No caso de um pré-molar superior, um orifício do canal excêntrico impõe seguir a linha marrom no assoalho e buscar o segundo canal em sua extremidade.
O microscópio é responsável pela descoberta do segundo canal mésio-vestibular presente em 52% a 96% dos primeiros molares superiores e da negociação do segundo canal de um incisivo inferior.
Além disso, a descoberta de uma particularidade anatômica externa do dente a ser tratado, por exemplo uma cúspide suplementar, deve nos guiar na busca sob microscópio de um canal suplementar.
No caso de dentes multirradiculares, é necessário proceder à eliminação do triângulo ou excesso dentinário na junção do assoalho e das paredes da cavidade de acesso, pois os orifícios dos canais formam um ângulo com os canais. Essa etapa, que permite suprimir a curvatura coronária e acessar até o ápice com os instrumentos rotatórios, é facilitada e segura se realizada sob microscópio operatório.

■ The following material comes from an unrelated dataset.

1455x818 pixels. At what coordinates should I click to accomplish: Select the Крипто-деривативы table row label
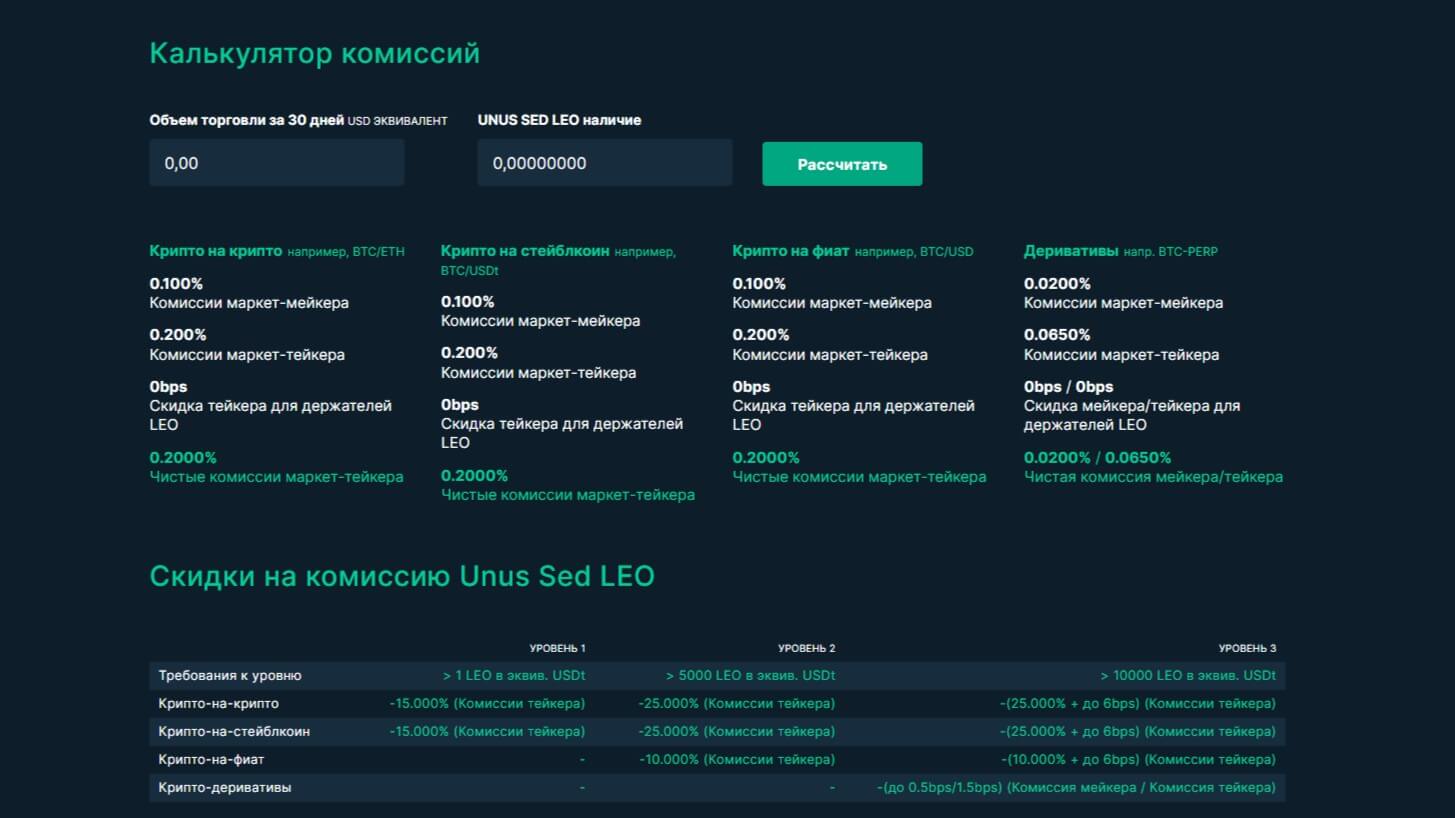point(224,788)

Obstáculos intrarradiculares
A remoção dos pulpólitos intrarradiculares, de instrumentos fraturados ou de guta-percha nas paredes dos canais durante um retratamento com instrumentos específicos é nitidamente facilitada e segura graças ao aumento e à iluminação da zona de trabalho.
Qualidade do preparo do canal e da obturação tridimensional
A inspecção ao microscópio operatório permite o controlo da remoção da lama dentinária e dos restos pulpo-dentinários gerados pelo tratamento ou retratamento endodôntico e acumulados nas paredes dos canais radiculares.
O microscópio permite também, graças ao seu aumento, uma verificação visual da condensação da guta-percha e da qualidade da obturação, notadamente no caso de um canal em C, particularmente difícil de obturar.
7 Conclusão: O microscópio operatório
O microscópio operatório traz uma melhoria incontestável da visibilidade, o diagnóstico é facilitado, os atendimentos são mais ergonômicos e confortáveis para o profissional assim como para o paciente, de qualidade muito superior e preservam ao máximo os tecidos circundantes graças ao respeito do princípio da economia tecidual.
Contudo, ele implica um certo custo financeiro, uma curva de aprendizado e uma organização bem particular na qual o papel das auxiliares se torna então primordial.
É por isso que raramente encontramos o microscópio operatório entre os clínicos gerais, apesar do enorme ganho que ele proporciona.